- _Instructions to follow_
From the first entry to the last, copy each one exactly.

- _Dataset_

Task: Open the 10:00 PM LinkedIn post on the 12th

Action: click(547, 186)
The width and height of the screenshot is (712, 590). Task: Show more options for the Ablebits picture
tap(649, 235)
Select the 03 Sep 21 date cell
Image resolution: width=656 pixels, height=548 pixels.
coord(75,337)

- _Solution to this problem_
Task: Open the 10:00 PM LinkedIn post on the 12th

Action: click(547, 186)
The width and height of the screenshot is (712, 590). Task: Show more options for the Ablebits picture
tap(649, 235)
Select the 03 Sep 21 date cell
Image resolution: width=656 pixels, height=548 pixels.
coord(75,337)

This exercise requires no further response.